# start of Data to process

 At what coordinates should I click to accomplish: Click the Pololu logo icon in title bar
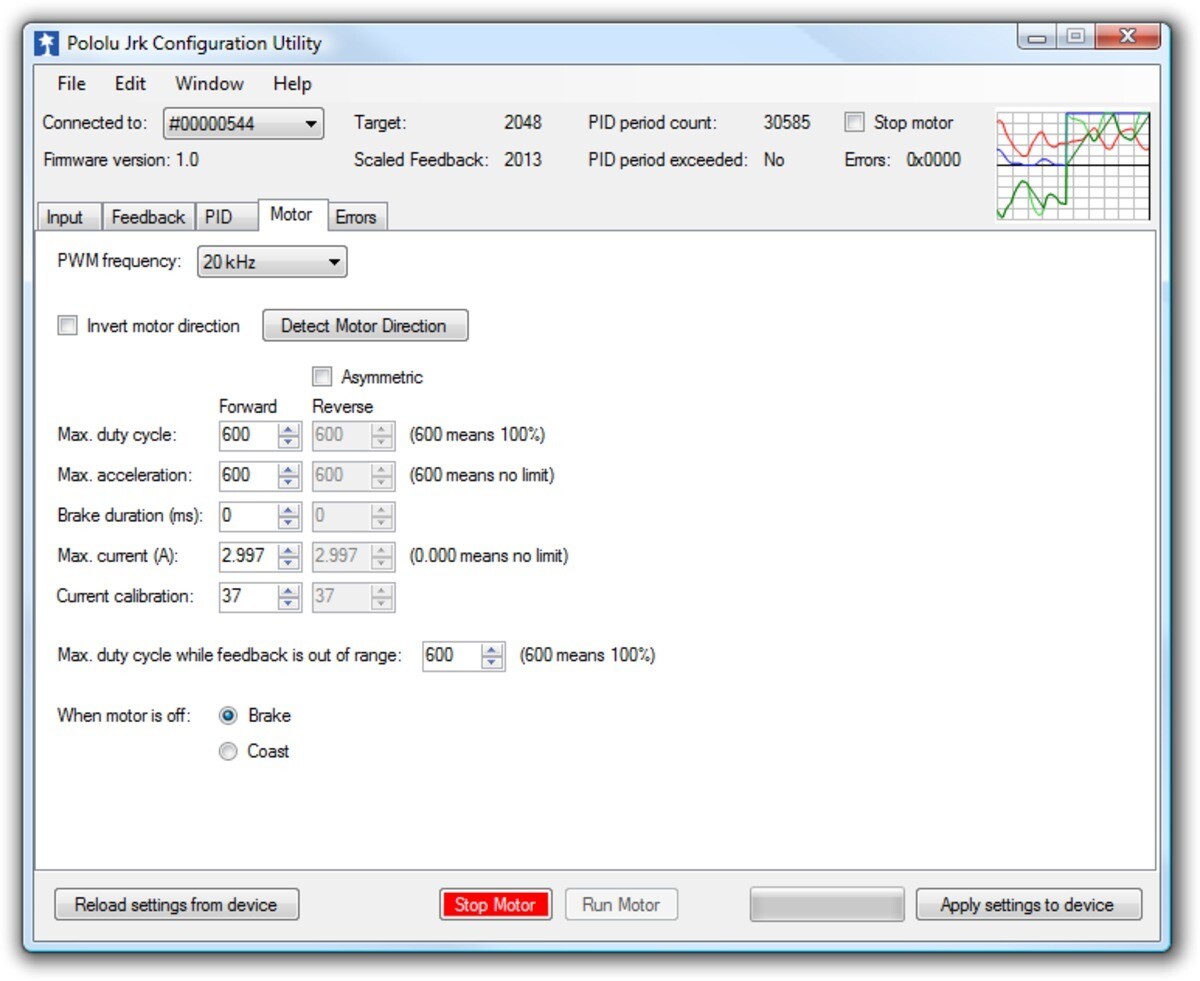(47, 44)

# end of Data to process
# start of Data to process

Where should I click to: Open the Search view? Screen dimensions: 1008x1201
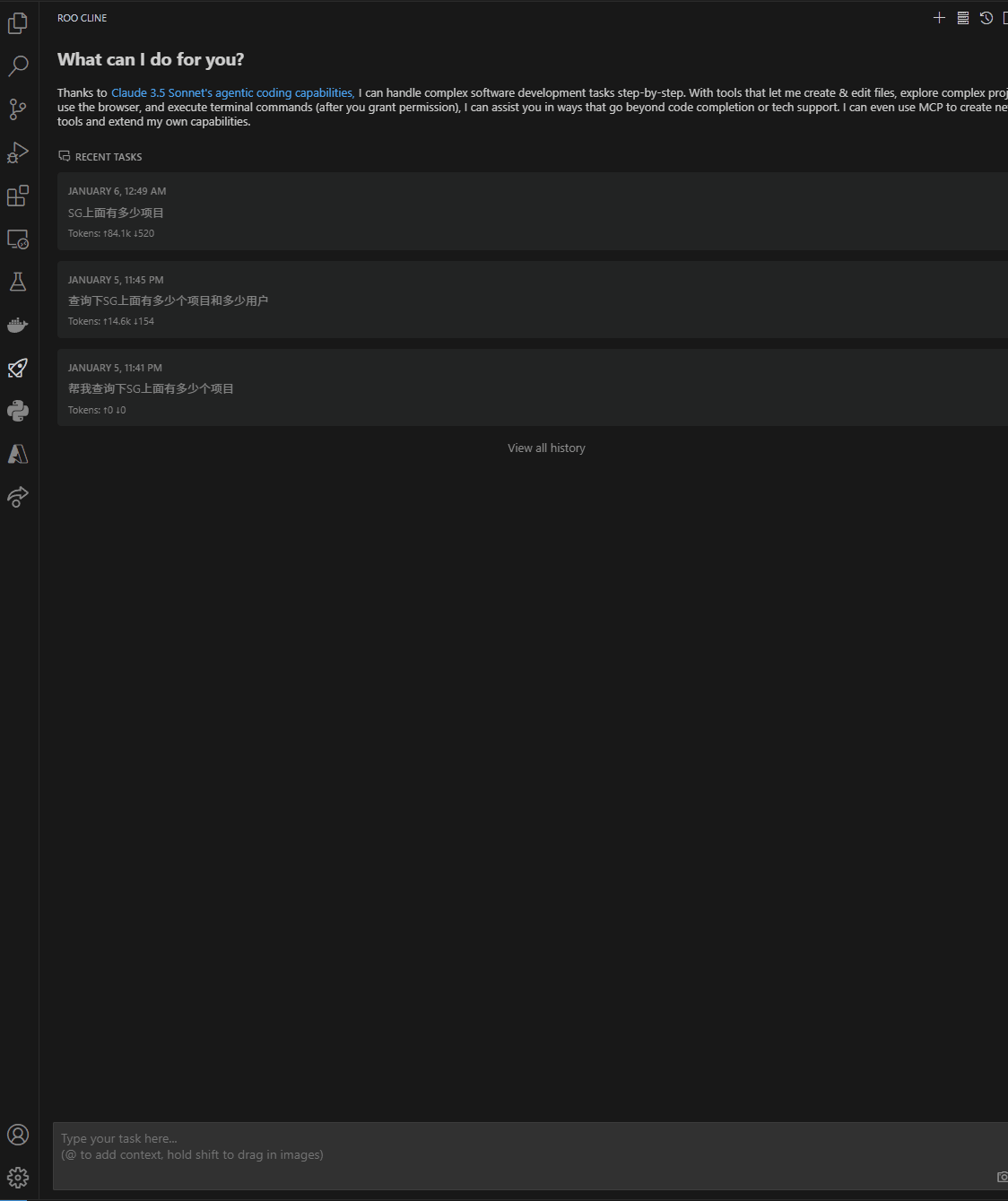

# end of Data to process
# start of Data to process

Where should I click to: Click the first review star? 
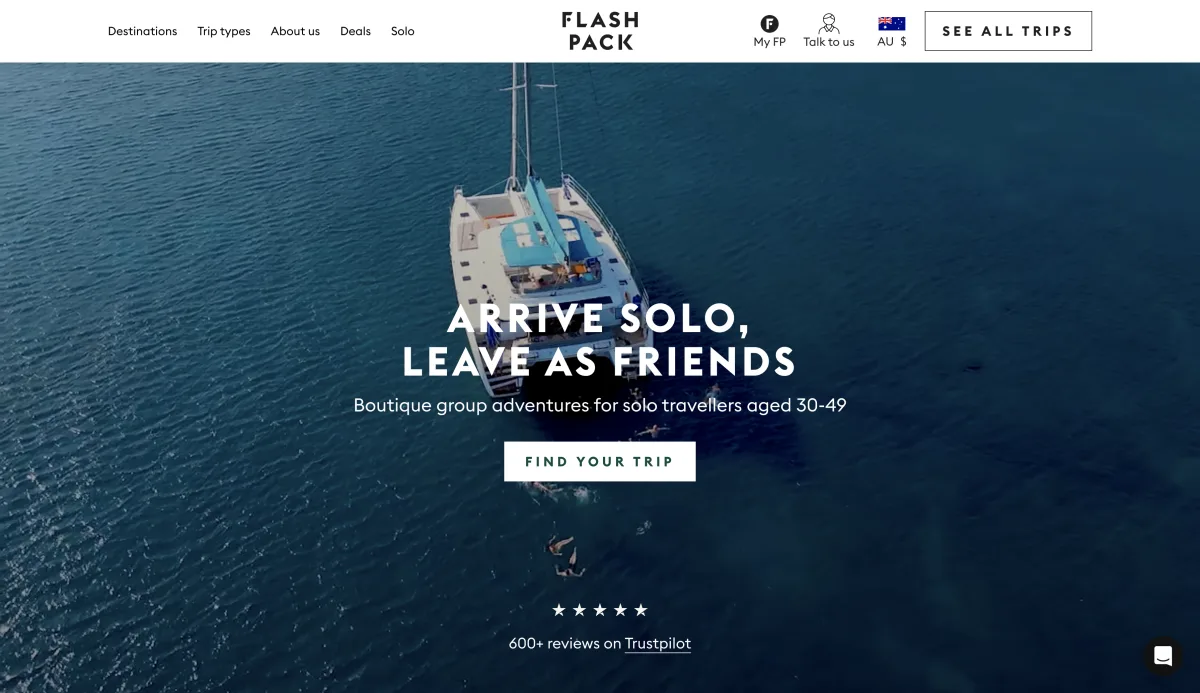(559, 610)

# end of Data to process

**Task prompt**
Extract each line of the entries above that contains the word "click".

**Problem solution**
 At what coordinates should I click to accomplish: Click the Pololu logo icon in title bar
Where should I click to: Open the Search view? Screen dimensions: 1008x1201
Where should I click to: Click the first review star? 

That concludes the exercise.